Reithinger está "cautelosamente otimista" quanto ao futuro da Guiné. "Acho que tendemos a subestimar os governos dos países", afirma. "Conheço o sistema de saúde guineense e vi como ele resistiu e emergiu da crise do ebola , e como administrou a crise da COVID. Acredito que o sistema tem uma resiliência enorme."
Mas no centro de saúde de Tamita, onde novos pacientes com malária chegavam quase diariamente, muita coisa estava sendo deixada de lado, segundo sua diretora, Aïssata Camara. "A continuidade está em risco", diz ela. "Queremos que o apoio americano retorne."

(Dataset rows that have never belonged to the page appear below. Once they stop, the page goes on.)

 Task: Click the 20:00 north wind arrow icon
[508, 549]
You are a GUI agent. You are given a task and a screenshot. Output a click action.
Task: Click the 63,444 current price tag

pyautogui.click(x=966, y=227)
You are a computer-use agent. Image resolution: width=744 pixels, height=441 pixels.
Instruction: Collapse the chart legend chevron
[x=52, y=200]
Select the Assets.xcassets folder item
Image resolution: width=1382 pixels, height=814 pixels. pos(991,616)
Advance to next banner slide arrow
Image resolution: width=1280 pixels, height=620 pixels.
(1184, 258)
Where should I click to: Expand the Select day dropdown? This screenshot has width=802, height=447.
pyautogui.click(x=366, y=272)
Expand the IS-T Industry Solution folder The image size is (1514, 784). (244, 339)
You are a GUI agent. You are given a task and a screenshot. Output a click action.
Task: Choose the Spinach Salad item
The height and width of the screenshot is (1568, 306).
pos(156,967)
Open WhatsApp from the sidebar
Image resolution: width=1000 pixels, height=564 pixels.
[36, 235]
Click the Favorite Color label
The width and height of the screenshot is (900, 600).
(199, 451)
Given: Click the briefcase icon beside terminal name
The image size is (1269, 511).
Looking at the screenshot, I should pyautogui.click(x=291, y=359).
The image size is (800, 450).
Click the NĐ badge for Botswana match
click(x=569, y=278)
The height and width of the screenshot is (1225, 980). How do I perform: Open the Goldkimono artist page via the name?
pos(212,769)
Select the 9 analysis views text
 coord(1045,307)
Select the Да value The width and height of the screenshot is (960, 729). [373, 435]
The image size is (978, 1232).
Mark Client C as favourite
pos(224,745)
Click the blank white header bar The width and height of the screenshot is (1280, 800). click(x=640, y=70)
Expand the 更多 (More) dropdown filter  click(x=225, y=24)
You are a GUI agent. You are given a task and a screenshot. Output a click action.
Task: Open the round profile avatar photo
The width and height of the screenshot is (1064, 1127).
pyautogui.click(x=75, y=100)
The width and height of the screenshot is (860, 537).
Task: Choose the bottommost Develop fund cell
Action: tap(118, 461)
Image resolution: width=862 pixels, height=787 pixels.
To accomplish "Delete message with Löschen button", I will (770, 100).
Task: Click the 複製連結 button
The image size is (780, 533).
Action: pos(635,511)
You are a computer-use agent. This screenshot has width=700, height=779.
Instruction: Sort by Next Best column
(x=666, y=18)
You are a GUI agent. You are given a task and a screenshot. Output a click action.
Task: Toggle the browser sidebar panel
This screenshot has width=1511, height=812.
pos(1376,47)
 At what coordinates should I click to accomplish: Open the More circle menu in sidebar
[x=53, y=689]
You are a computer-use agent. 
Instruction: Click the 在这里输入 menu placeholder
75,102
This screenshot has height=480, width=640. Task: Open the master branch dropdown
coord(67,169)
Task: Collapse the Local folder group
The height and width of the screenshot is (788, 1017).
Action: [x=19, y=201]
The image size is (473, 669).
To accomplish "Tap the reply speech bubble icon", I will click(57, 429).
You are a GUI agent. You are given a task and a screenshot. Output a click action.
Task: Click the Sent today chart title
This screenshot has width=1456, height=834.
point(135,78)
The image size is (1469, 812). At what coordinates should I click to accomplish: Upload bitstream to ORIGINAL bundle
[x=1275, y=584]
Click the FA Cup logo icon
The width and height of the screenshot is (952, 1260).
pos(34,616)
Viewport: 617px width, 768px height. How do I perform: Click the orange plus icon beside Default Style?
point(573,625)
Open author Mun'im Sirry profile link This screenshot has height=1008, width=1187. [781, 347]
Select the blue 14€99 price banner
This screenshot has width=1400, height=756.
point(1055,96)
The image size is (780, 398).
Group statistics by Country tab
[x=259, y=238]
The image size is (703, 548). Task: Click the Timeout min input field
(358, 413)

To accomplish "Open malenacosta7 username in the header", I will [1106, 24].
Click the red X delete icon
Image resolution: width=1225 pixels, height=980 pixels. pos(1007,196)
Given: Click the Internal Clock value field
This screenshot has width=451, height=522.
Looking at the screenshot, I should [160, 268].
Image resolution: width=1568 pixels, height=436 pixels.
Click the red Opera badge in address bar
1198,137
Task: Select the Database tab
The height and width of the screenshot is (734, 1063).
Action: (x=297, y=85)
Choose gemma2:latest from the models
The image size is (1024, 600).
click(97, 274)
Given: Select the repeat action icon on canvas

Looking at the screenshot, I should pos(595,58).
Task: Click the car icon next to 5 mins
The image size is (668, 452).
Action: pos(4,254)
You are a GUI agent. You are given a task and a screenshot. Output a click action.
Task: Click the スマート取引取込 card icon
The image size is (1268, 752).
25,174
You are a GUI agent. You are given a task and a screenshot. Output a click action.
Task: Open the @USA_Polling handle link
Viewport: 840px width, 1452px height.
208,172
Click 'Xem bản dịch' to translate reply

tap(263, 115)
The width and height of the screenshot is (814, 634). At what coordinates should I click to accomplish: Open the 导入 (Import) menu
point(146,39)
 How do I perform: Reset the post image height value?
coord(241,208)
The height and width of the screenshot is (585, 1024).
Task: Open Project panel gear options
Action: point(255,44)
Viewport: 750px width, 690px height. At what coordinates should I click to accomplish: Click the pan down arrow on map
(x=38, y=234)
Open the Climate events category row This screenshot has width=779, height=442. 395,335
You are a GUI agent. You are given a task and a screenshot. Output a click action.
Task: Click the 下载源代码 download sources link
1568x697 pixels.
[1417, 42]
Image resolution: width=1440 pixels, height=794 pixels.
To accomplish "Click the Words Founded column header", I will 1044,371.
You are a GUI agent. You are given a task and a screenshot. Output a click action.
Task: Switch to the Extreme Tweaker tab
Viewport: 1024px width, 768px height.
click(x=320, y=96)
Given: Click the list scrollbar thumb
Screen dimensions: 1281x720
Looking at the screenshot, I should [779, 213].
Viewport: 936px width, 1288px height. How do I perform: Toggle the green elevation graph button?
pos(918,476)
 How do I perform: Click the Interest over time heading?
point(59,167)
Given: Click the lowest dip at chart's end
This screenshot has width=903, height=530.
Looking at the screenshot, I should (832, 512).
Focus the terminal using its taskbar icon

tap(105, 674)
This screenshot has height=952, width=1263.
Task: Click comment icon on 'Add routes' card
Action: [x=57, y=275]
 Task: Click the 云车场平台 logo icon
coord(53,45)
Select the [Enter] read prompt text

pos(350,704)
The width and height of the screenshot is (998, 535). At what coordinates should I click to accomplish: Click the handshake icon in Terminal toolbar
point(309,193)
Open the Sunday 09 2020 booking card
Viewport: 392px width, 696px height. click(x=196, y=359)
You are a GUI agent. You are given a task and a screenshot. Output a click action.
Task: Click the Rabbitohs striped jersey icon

Assim como ela, muitas pessoas na Guiné se sentem abandonadas por um parceiro que antes era confiável. Alhassane Camara, agente comunitário de saúde em Keleya, ainda usa uma camisa polo e um colete com bandeiras americanas e o logotipo da USAID, além do lema da agência: "Do povo americano". Ele perdeu sua renda — cerca de US$ 50 por mês — e sua motocicleta, e, embora continue ajudando famílias perto de casa, não consegue mais alcançar aquelas que moravam mais longe.
Os olhos de Camara se enchem de lágrimas e, num acesso de emoção, ele muda repentinamente do francês, a língua oficial da Guiné, para um inglês truncado. "Eu imploro, Donald Trump. Pessoas vão morrer !", grita. "Crianças vão morrer!"